S&P Dow Jones launches ESG version of S&P 500 index
S&P Dow Jones Indices (S&P DJI) has launched a version of its widely-tracked S&P 500 equity index that excludes companies based on environmental, social and corporate governance (ESG) criteria.
The S&P 500 ESG Index was designed to serve as a performance tracking tool as well as a building block to create new ESG index-based investment products and passive investing solutions, the index provider said.
UBS Asset Management swiftly followed up on S&P DJI’s announcement to announce it had launched an exchange-traded fund (ETF) built on the new index.
It said the ETF enabled investors to get similar exposure to the S&P 500 index but with a “light ESG overlay”.
Screening based on ESG criteria would exclude companies that produced tobacco or controversial weapons and companies scoring poorly on ESG criteria across industry sectors.
The index also omits companies that show weak adherence to the United Nations Global Compact Principles of corporate behaviour.
S&P DJI worked with SAM, the unit of RobecoSAM, on the ESG scoring methodology for the new index and planned country-specific and regional ESG indices.

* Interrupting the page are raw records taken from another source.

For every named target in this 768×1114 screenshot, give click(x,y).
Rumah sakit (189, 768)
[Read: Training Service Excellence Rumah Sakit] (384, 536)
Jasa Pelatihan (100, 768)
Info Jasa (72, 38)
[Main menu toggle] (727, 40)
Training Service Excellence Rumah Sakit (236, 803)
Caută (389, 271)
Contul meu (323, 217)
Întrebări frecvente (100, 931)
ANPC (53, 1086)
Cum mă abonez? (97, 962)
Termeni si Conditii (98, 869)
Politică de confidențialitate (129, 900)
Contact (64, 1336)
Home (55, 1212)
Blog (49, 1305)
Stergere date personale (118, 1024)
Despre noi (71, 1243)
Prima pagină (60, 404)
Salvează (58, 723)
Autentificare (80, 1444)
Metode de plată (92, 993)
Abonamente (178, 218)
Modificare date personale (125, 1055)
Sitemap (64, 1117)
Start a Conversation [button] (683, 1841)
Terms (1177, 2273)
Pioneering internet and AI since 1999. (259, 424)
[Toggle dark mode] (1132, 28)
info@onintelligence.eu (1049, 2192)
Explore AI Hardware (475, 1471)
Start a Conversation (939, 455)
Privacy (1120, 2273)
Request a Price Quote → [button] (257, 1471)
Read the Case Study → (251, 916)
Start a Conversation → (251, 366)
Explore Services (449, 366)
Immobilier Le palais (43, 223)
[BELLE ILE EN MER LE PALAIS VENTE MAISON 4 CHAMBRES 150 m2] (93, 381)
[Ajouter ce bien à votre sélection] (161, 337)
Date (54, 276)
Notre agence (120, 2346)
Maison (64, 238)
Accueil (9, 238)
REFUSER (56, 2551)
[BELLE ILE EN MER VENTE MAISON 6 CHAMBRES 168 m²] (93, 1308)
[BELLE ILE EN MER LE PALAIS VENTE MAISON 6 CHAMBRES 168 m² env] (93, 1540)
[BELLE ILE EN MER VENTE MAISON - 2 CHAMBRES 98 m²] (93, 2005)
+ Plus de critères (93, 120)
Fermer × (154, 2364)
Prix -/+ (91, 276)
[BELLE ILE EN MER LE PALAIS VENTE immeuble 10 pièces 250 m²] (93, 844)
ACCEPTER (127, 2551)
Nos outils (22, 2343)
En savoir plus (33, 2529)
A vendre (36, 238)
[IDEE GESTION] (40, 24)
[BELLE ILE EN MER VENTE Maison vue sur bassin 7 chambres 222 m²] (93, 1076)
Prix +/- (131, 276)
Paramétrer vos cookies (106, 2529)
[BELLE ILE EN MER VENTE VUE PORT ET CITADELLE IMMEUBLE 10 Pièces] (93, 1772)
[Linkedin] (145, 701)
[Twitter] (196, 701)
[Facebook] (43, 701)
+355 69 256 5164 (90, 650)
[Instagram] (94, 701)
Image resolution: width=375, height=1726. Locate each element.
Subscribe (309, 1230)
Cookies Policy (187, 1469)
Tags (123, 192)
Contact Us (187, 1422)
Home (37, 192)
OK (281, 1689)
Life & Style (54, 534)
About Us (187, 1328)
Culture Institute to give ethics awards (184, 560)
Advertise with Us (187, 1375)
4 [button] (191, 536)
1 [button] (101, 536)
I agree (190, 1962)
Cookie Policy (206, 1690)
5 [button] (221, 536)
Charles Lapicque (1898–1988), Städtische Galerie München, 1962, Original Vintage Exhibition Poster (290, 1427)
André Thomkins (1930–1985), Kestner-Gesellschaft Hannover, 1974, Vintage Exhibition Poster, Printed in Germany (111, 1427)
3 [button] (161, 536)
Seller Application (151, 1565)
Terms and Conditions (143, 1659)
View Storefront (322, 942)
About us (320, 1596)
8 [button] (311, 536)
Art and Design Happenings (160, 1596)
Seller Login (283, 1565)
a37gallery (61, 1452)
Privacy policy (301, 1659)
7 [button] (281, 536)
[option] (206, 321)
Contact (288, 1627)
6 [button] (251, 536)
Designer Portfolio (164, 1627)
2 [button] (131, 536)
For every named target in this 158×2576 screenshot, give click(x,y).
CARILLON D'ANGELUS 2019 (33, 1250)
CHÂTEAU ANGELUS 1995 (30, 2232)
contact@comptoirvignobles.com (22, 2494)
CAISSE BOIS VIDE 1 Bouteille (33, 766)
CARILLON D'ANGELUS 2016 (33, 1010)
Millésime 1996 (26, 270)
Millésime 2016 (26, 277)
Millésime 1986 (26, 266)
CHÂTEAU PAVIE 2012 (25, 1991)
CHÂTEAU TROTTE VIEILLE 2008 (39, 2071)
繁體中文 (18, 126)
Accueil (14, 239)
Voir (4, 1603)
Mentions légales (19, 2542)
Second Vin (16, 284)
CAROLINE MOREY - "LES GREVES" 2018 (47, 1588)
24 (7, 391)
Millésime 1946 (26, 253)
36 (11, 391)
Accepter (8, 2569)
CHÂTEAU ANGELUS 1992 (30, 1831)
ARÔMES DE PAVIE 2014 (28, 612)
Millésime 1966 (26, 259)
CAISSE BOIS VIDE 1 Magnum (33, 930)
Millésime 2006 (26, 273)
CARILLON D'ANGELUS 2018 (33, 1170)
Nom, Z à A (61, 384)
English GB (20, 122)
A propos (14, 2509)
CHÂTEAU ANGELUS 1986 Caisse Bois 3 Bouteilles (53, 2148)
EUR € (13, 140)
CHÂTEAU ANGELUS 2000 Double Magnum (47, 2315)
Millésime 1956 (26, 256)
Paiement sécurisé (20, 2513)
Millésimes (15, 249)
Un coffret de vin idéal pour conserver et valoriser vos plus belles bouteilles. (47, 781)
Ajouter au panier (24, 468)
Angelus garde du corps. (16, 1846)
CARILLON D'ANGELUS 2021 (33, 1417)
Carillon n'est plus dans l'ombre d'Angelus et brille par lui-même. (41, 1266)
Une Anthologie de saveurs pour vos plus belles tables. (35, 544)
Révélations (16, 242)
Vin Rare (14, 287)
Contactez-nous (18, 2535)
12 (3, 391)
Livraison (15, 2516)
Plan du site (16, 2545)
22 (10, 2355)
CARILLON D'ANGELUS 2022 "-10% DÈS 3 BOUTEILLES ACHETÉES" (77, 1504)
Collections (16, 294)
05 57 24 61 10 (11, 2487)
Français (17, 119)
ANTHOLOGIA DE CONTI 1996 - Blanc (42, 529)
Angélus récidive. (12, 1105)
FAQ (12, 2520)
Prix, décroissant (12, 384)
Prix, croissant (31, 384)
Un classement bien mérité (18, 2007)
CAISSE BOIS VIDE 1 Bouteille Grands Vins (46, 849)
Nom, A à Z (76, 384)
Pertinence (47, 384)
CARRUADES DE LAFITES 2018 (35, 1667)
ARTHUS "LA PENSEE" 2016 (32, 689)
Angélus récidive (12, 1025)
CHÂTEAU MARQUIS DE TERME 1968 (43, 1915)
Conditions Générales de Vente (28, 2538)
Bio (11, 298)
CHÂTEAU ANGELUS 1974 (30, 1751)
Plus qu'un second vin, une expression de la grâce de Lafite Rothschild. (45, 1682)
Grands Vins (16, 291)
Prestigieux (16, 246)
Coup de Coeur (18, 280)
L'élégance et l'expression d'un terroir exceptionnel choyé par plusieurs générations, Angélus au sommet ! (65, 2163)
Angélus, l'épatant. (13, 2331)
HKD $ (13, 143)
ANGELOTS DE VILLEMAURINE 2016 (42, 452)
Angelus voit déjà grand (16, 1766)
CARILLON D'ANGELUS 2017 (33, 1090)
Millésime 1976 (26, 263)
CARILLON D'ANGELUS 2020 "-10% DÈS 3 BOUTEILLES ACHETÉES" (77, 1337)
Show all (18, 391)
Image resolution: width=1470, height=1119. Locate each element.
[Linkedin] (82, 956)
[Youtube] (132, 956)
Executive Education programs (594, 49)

The scores are used as inputs to evaluate companies on the indices.
The new index targets 75% of the traditional S&P 500’s market capitalisation by excluding the weakest quartile of in terms of ESG profiles. It targets sector neutrality in relation to the parent index and aims to deliver a tracking error below 100bp.
Reid Steadman, global head of ESG indices at S&P Dow Jones Indices, said: “An increasing number of investors require indices that are aligned not only with their investment goals but also their individual and institutional values. The S&P 500 ESG Index is constructed with both of these needs in mind.”
The new index was broader than many other ESG indices and “developed to target the core of an investor’s portfolio,” he added.
In February many institutional investors called on the main index providers to exclude manufacturers of controversial weapons from their mainstream indices.